Beginning with the line that holds "The width and height of the screenshot is (644, 527)." and finishing with the line that holds "The image size is (1205, 787).", repeat the listing exactly, leaving every picture out.

━━━━━━━━━━

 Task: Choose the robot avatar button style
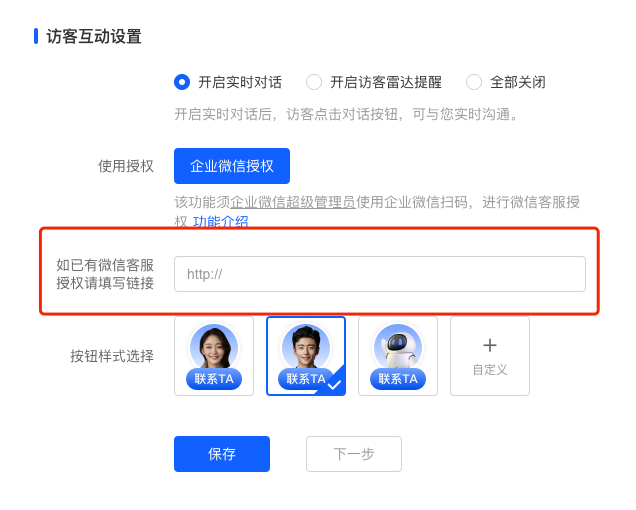[x=398, y=356]
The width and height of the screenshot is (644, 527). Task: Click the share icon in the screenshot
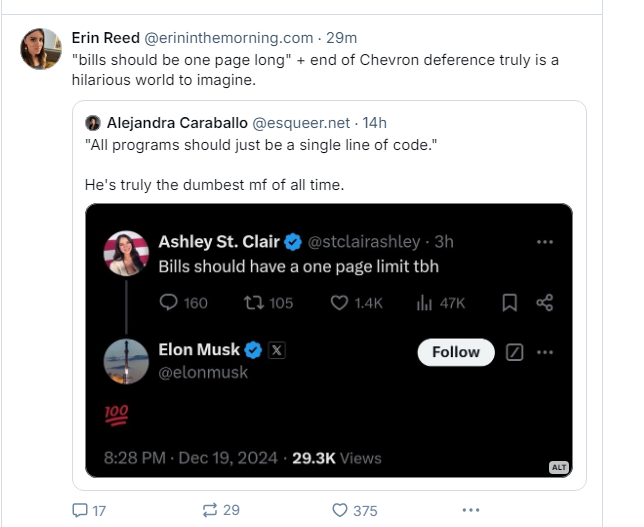(544, 303)
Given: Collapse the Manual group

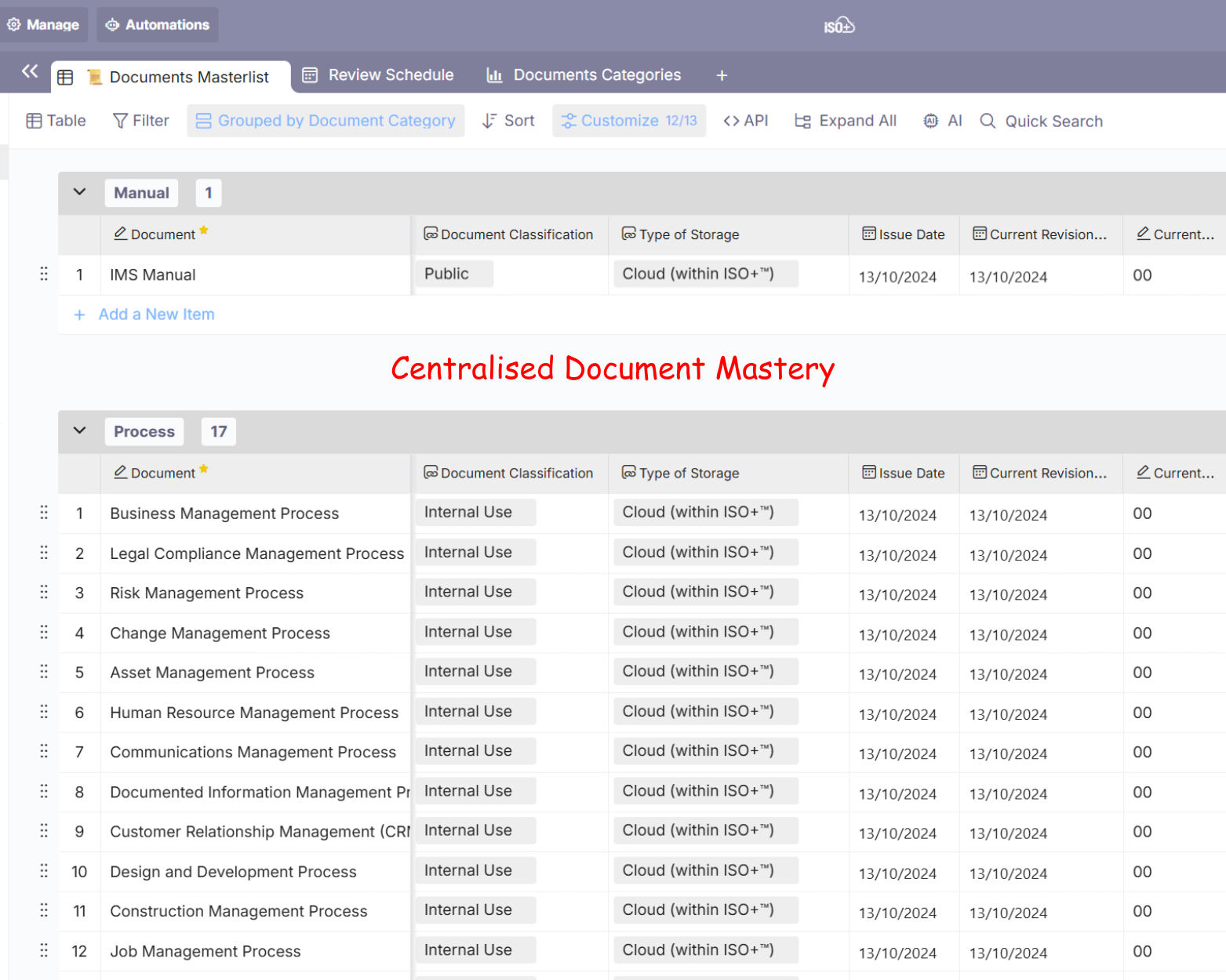Looking at the screenshot, I should point(79,192).
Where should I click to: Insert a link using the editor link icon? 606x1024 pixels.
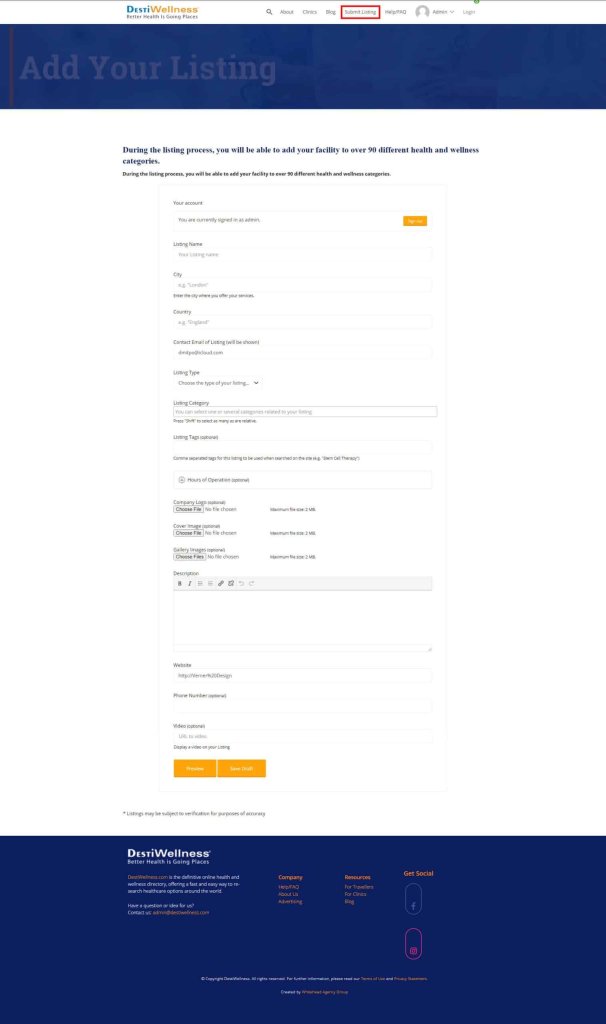221,583
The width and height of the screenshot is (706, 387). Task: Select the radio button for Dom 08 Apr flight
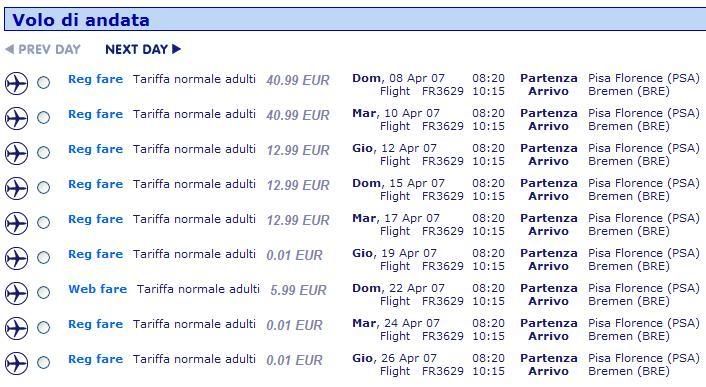pos(43,82)
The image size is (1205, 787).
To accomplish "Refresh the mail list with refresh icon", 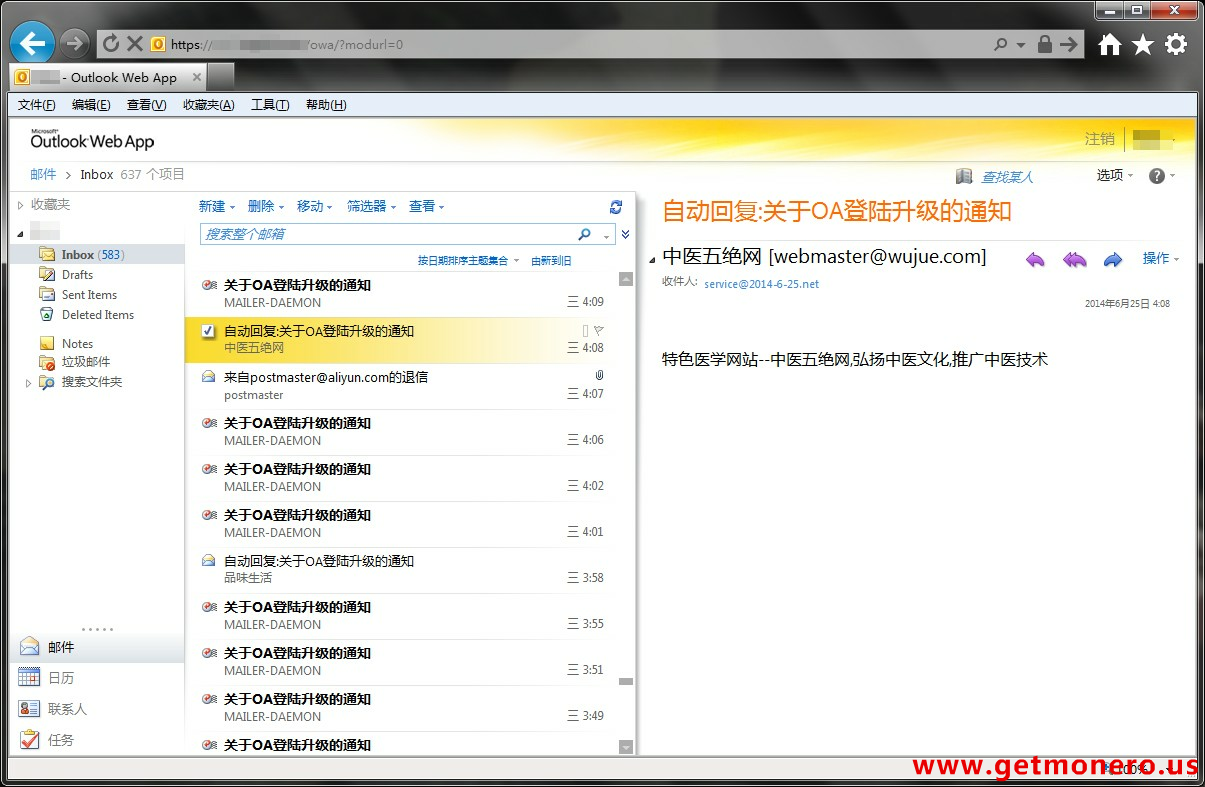I will [x=616, y=207].
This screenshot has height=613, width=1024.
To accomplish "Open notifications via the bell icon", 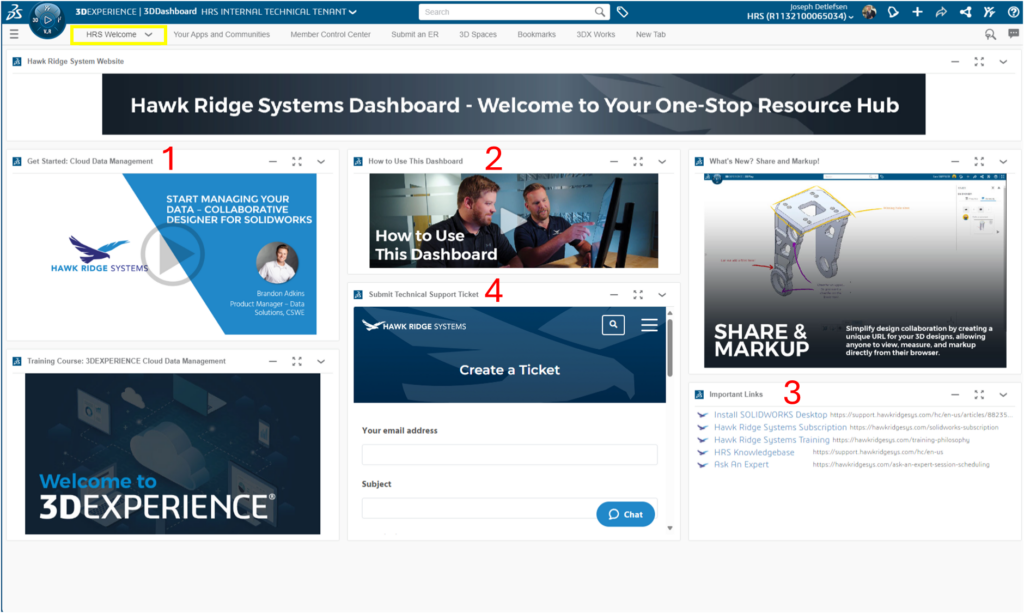I will click(x=893, y=11).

━━━━━━━━━━

■ **Task answer**
The width and height of the screenshot is (644, 527). Task: Click the share icon in the screenshot
(544, 303)
Given: Collapse the Manual group

Looking at the screenshot, I should point(79,192).
Where should I click to: Insert a link using the editor link icon? 606x1024 pixels.
221,583
The width and height of the screenshot is (706, 387). Task: Select the radio button for Dom 08 Apr flight
pos(43,82)
The image size is (1205, 787).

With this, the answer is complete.